(TASK):
The entries below should be quoted exactly, with no pictures carried over.

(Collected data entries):
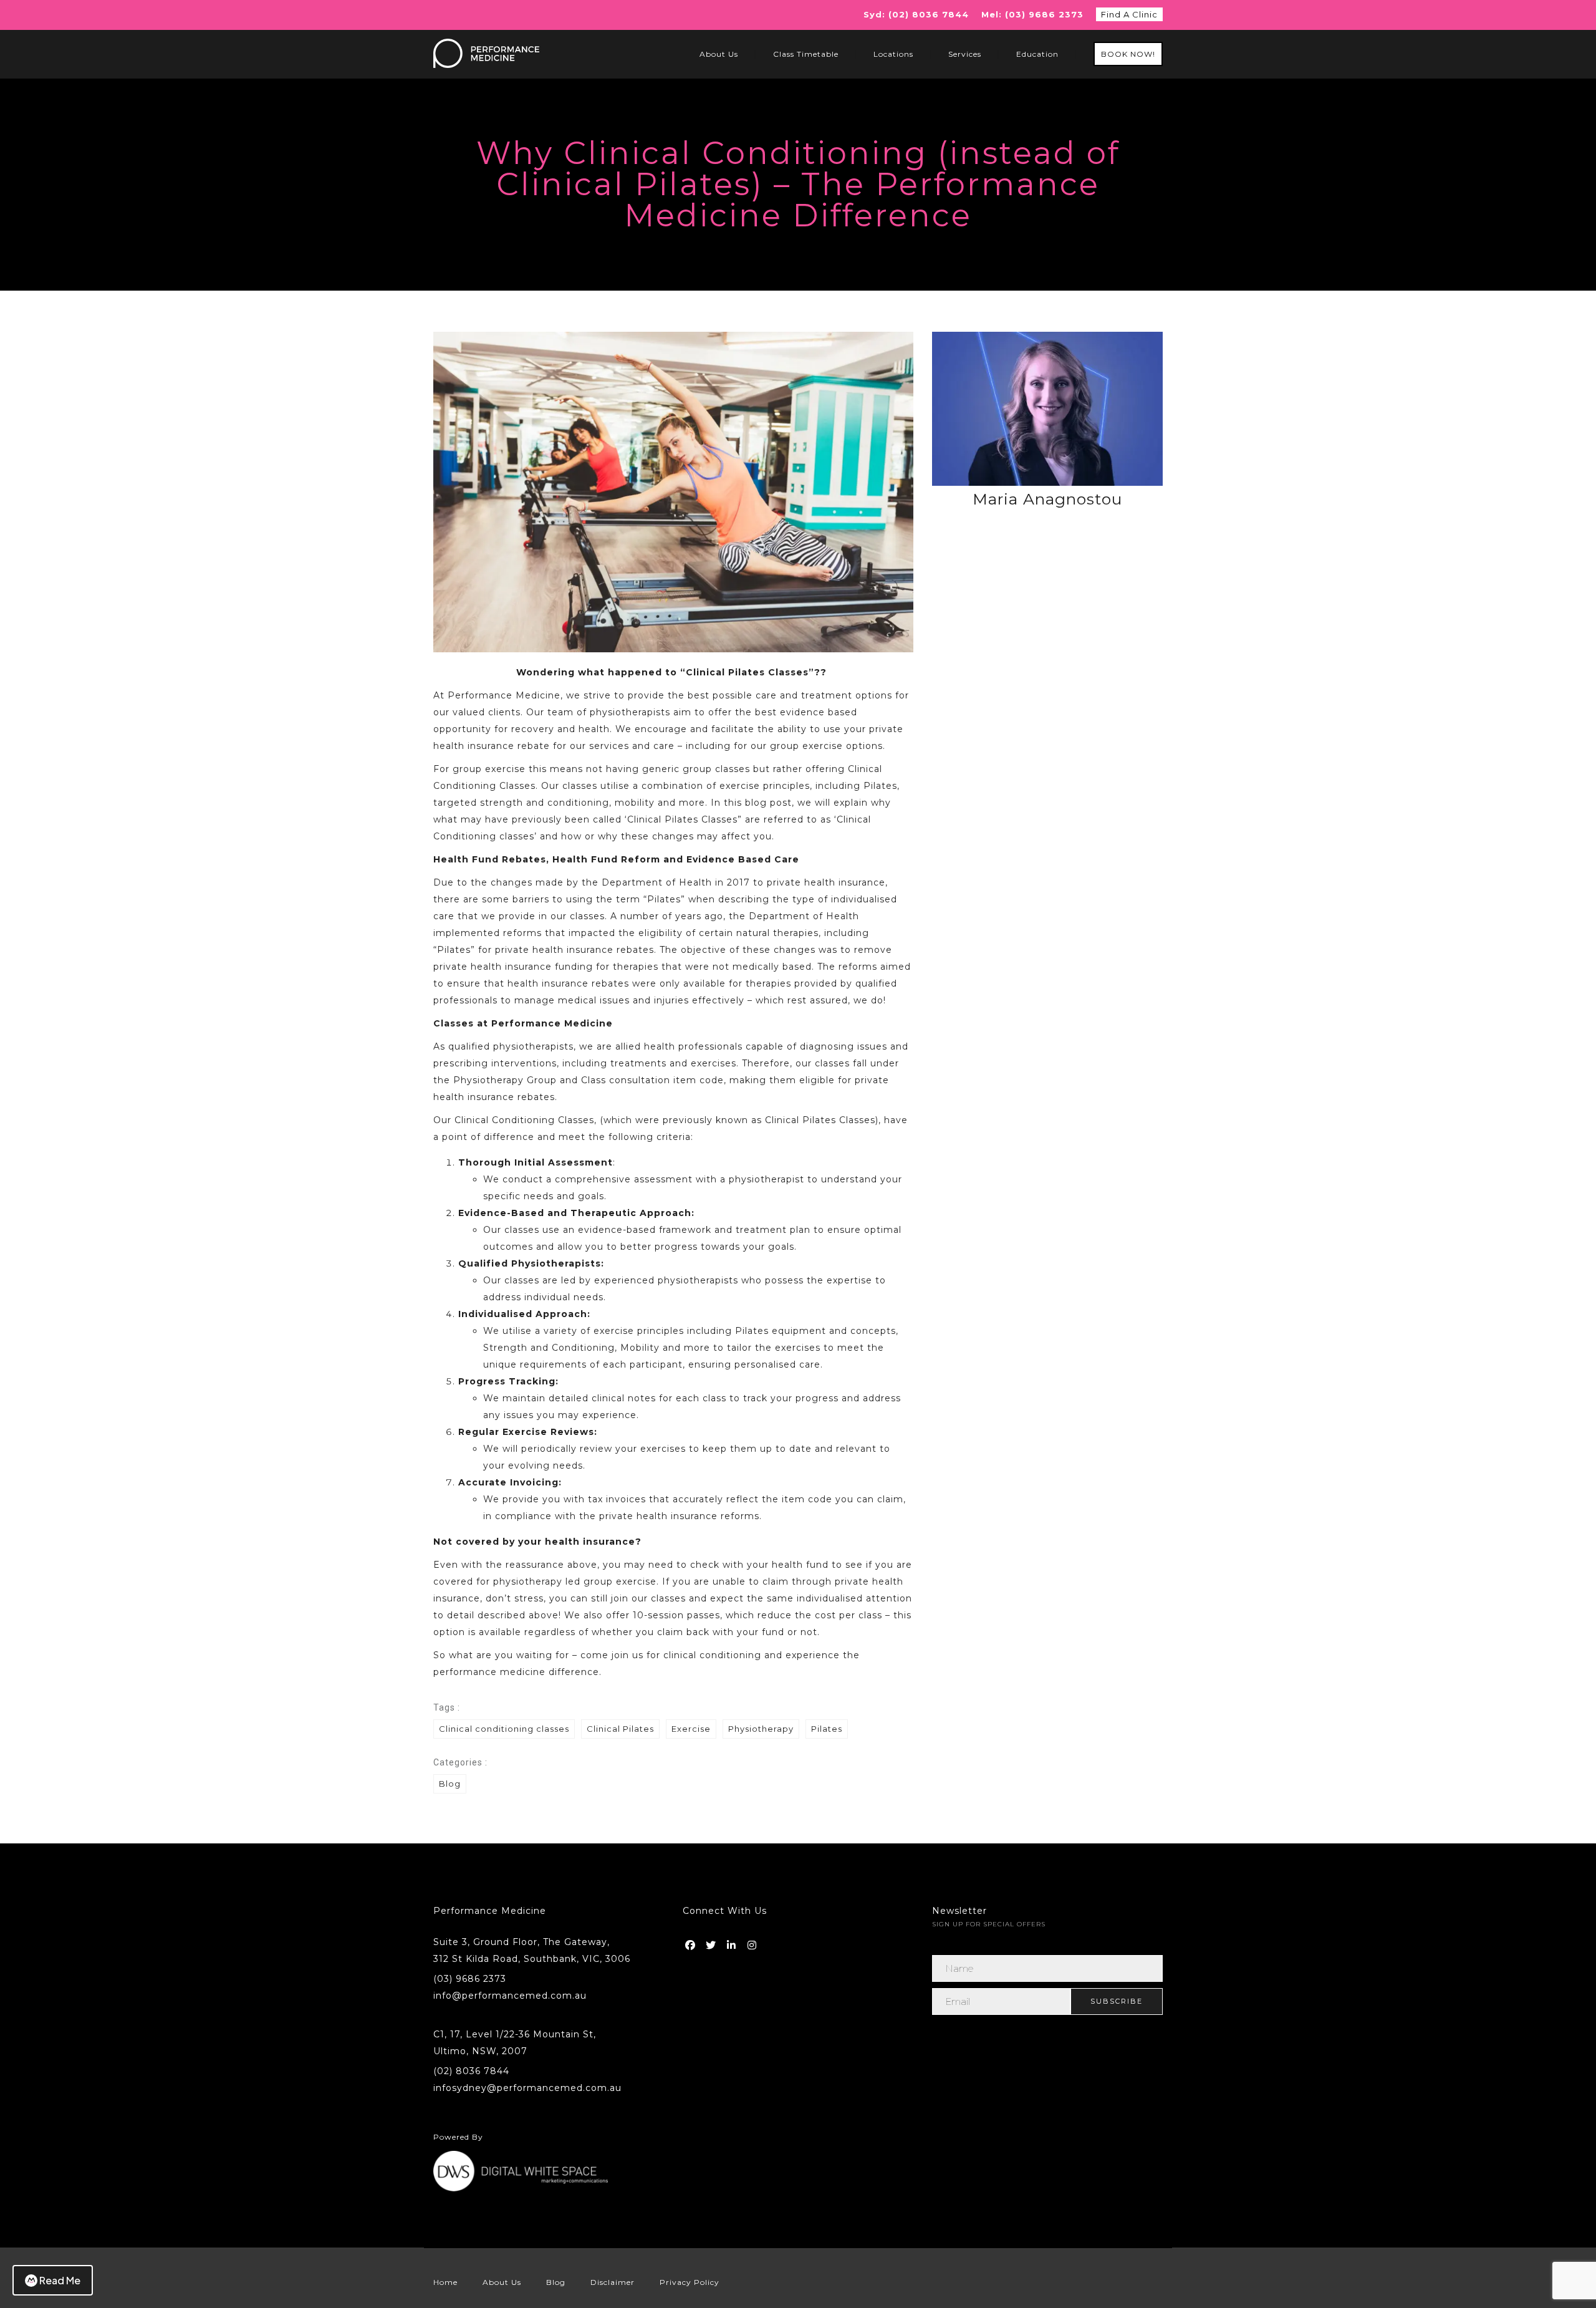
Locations (893, 54)
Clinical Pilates (620, 1729)
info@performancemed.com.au (510, 1995)
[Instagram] (753, 1942)
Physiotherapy (761, 1729)
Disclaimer (612, 2282)
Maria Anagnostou (1047, 499)
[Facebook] (691, 1942)
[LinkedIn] (732, 1942)
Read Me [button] (59, 2280)
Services (964, 54)
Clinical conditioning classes (504, 1729)
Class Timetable (806, 54)
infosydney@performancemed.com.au (527, 2087)
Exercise (691, 1729)
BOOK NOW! (1128, 54)
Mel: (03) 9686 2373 (1032, 14)
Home (445, 2282)
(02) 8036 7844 (471, 2071)
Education (1037, 54)
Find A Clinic (1129, 14)
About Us (718, 54)
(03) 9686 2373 (469, 1978)
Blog (450, 1784)
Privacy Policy (689, 2282)
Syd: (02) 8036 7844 (916, 14)
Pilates (826, 1729)
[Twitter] (711, 1942)
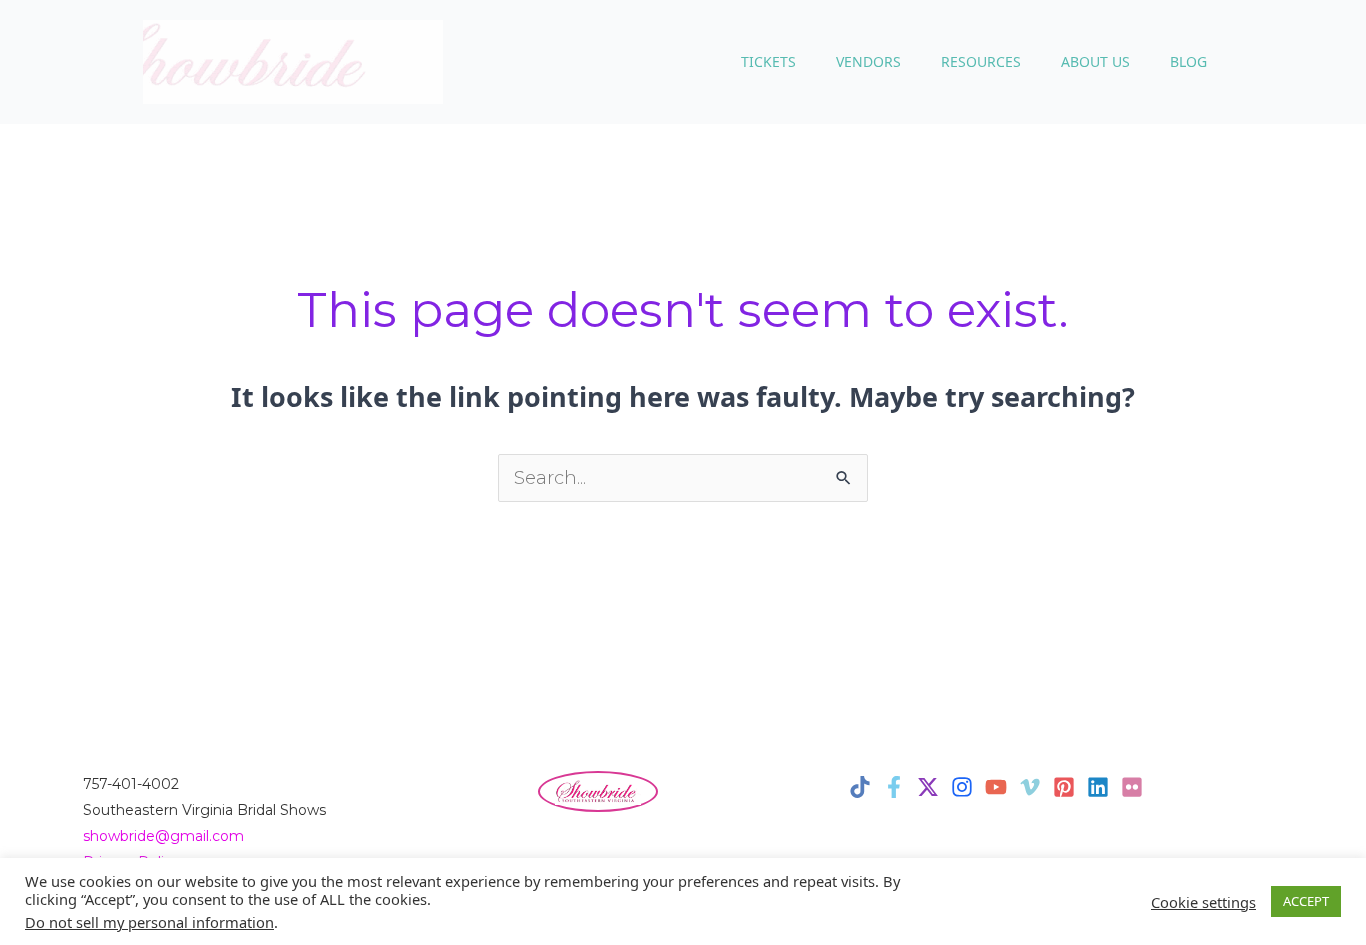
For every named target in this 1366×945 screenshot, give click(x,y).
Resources (981, 61)
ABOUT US (1095, 61)
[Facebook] (894, 787)
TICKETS (768, 61)
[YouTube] (996, 787)
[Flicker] (1132, 787)
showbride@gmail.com (163, 836)
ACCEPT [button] (1306, 901)
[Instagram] (962, 787)
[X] (928, 787)
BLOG (1188, 61)
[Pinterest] (1064, 787)
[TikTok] (860, 787)
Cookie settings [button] (1203, 902)
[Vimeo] (1030, 787)
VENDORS (868, 61)
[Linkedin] (1098, 787)
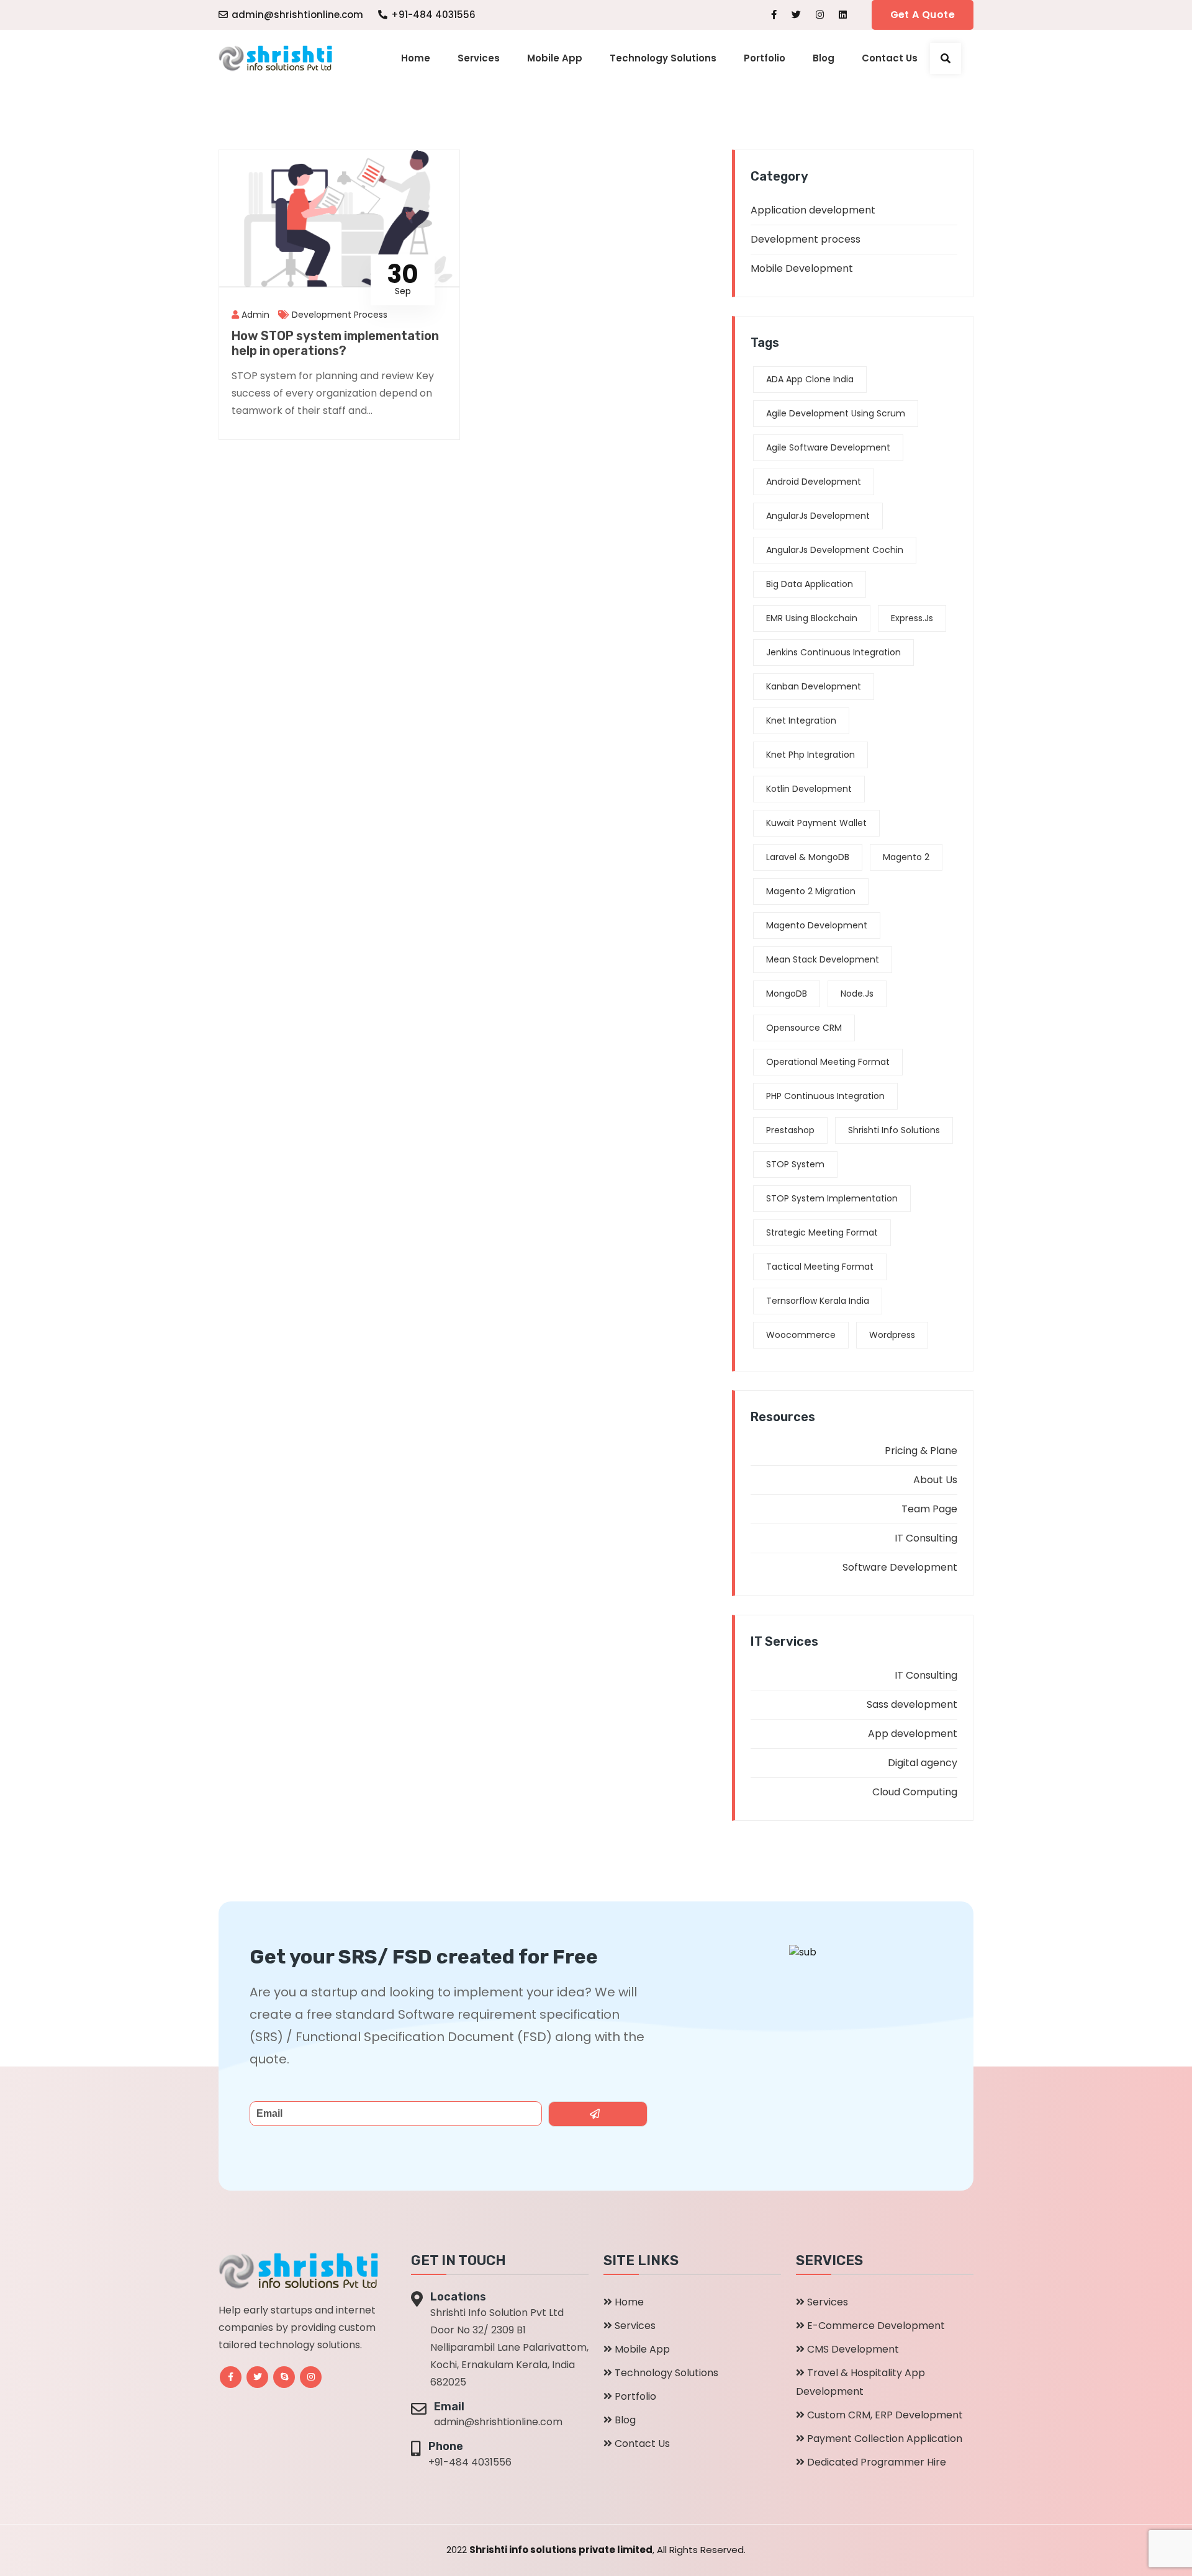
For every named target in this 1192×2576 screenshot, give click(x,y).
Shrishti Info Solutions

(ANSWER AREA):
Locations (893, 54)
Clinical Pilates (620, 1729)
info@performancemed.com.au (510, 1995)
[Instagram] (753, 1942)
Physiotherapy (761, 1729)
Disclaimer (612, 2282)
Maria Anagnostou (1047, 499)
[Facebook] (691, 1942)
[LinkedIn] (732, 1942)
Read Me [button] (59, 2280)
Services (964, 54)
Clinical conditioning classes (504, 1729)
Class Timetable (806, 54)
infosydney@performancemed.com.au (527, 2087)
Exercise (691, 1729)
BOOK NOW! (1128, 54)
Mel: (03) 9686 2373 (1032, 14)
Home (445, 2282)
(02) 8036 7844 (471, 2071)
Education (1037, 54)
Find A Clinic (1129, 14)
About Us (718, 54)
(03) 9686 2373 (469, 1978)
Blog (450, 1784)
Privacy Policy (689, 2282)
Syd: (02) 8036 7844 (916, 14)
Pilates (826, 1729)
[Twitter] (711, 1942)
For every named target in this 1366×945 screenshot, give click(x,y).
Resources (981, 61)
ABOUT US (1095, 61)
[Facebook] (894, 787)
TICKETS (768, 61)
[YouTube] (996, 787)
[Flicker] (1132, 787)
showbride@gmail.com (163, 836)
ACCEPT [button] (1306, 901)
[Instagram] (962, 787)
[X] (928, 787)
BLOG (1188, 61)
[Pinterest] (1064, 787)
[TikTok] (860, 787)
Cookie settings [button] (1203, 902)
[Vimeo] (1030, 787)
VENDORS (868, 61)
[Linkedin] (1098, 787)
For every named target in this 1192×2576 screenshot, give click(x,y).
Shrishti Info Solutions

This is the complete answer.